En el fondo, es un homenaje a la historia real. Porque eso es la historia real. Es una historia de ética —no de heroísmo—. Cuando estás allí, te acaricia un viento cálido, cargado de salitre. No es un olor, es un recuerdo: atraviesa las generaciones sin hacer ruido. Algo amniótico, una humedad primitiva que te hace creer que has nacido allí, o que has amado allí incluso antes de nacer.

Mesolongi no promete nada, nos mira por lo que somos desde el primer día: frágiles figuritas de un teatro de sombras.

NIKOS ALIAGAS

Y usted en particular, ¿por qué vuelve cada año? 

Llevo dentro cada lágrima y cada alegría de esta tierra olvidada del mar Jónico.

Sobre los adoquines de la ciudad, los pasos de los sitiados nunca han cesado.

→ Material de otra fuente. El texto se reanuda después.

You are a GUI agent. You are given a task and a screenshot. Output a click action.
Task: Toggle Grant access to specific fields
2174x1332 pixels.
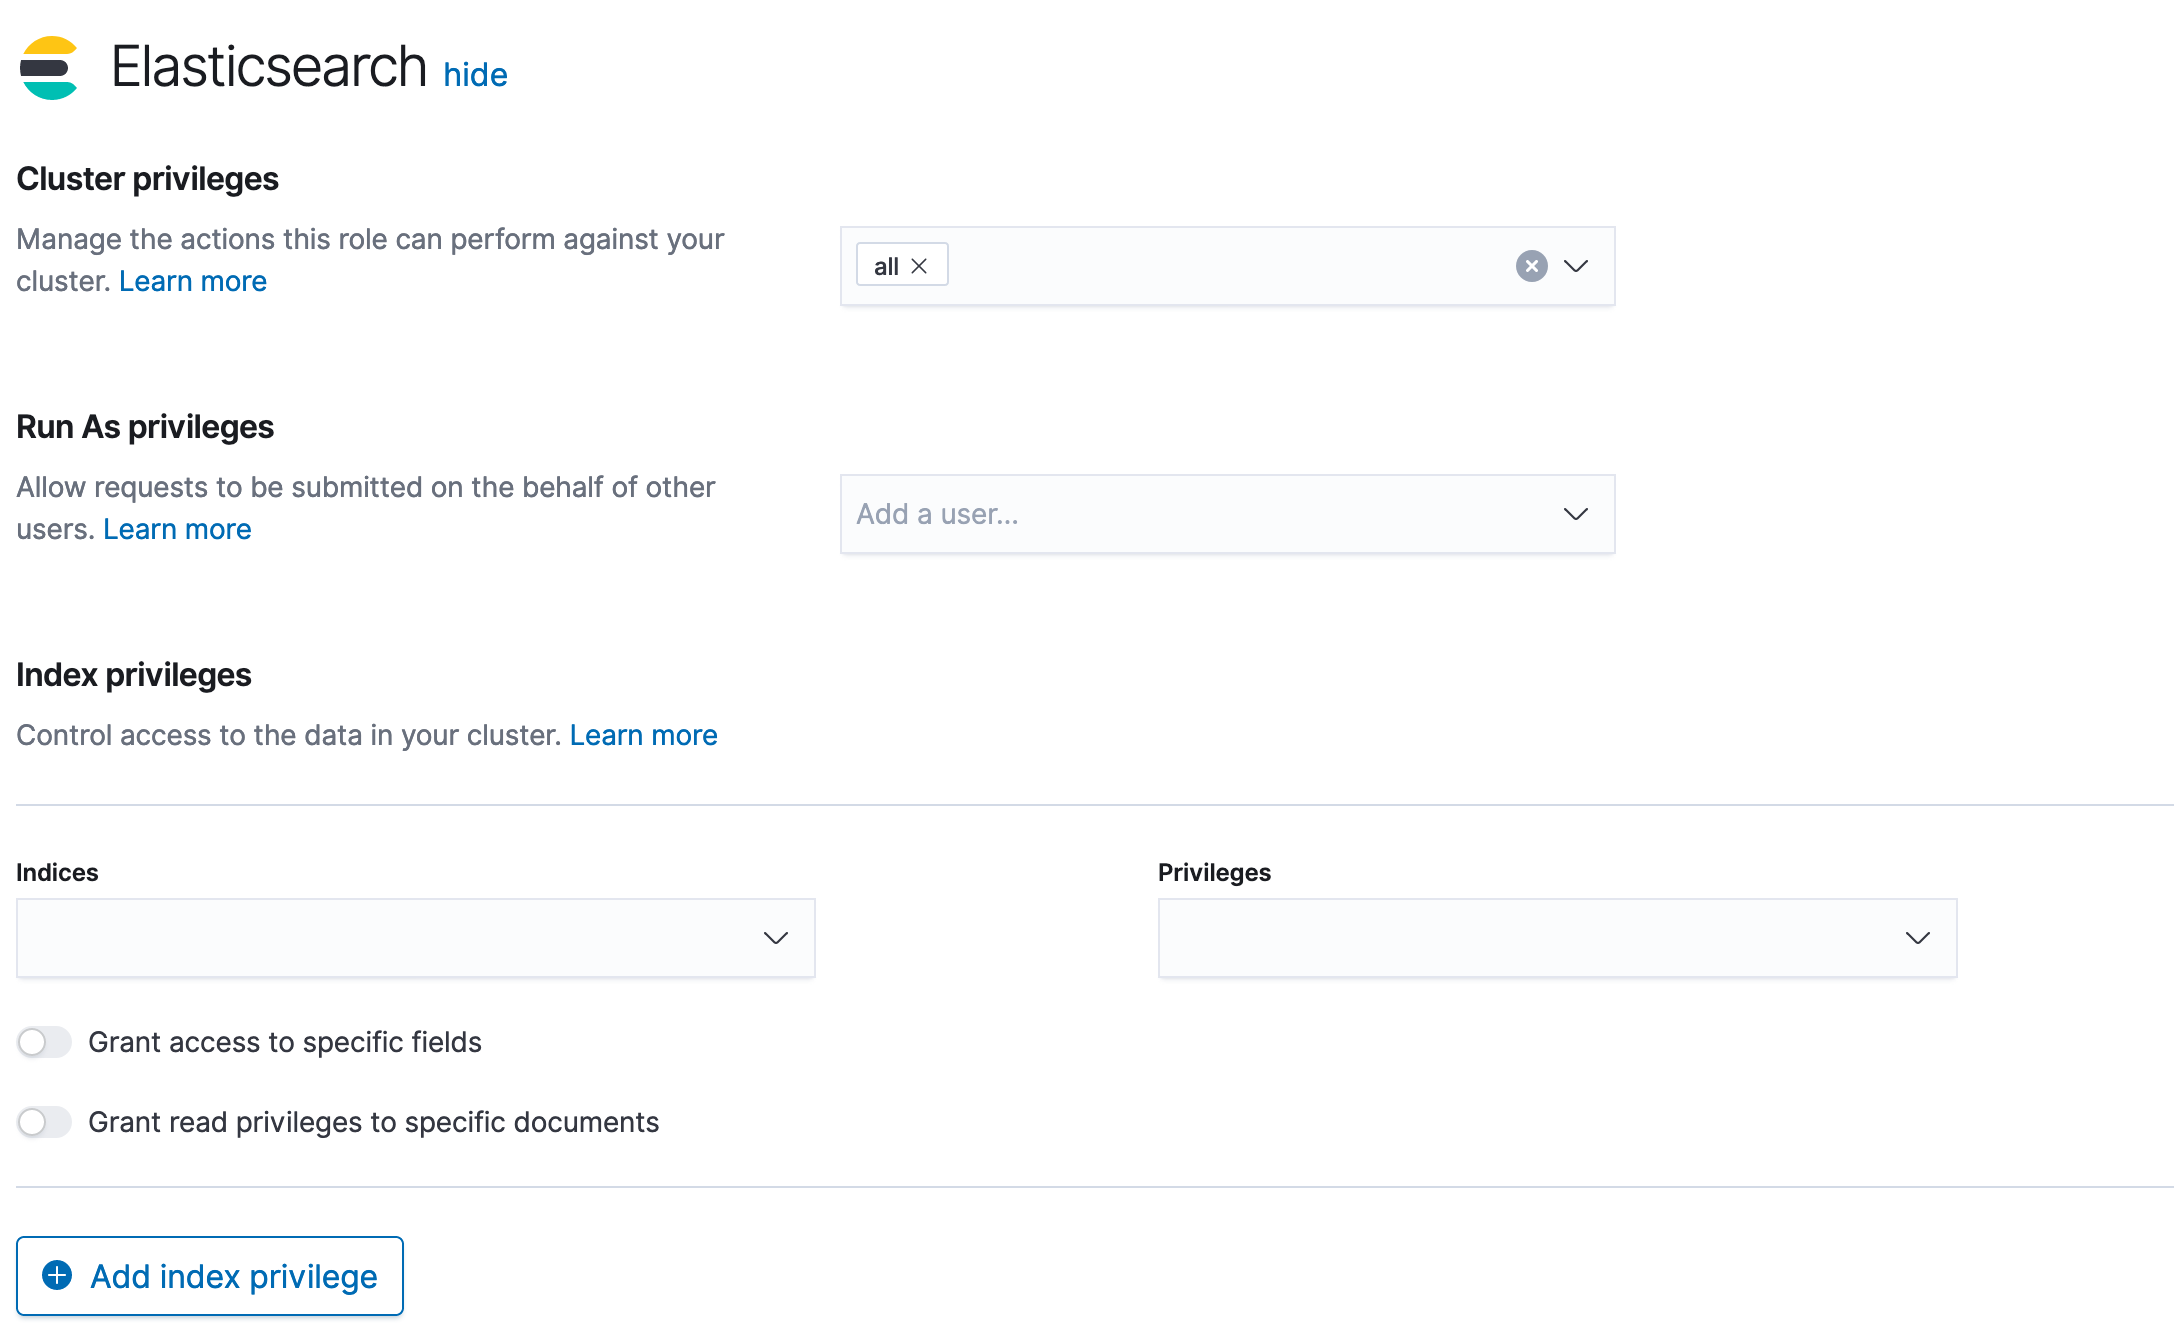tap(44, 1042)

Están ahí, siempre, vestidos con su traje de sombras y luces: un chaleco negro bordado con paciencia, una φουστανέλα blanca como la última plegaria, y ese cinturón tejido con jazmines y juramentos, apretado como una promesa hecha a los muertos.

Vuelvo a la tierra de mis antepasados para escuchar sus susurros, una noche de Jueves Santo impregnada de cera y lamentos. © Nikos Aliagas

Siempre vuelvo a Mesolongi como un funambulista en busca de luz, para retener lo que aún queda en pie entre los escombros de mis certezas.

Vuelvo a la tierra de mis antepasados para escuchar sus susurros, una noche de Jueves Santo impregnada de cera y lamentos.

Mesolongi no promete nada, nos mira por lo que somos desde el primer día: frágiles figuritas de un teatro de sombras.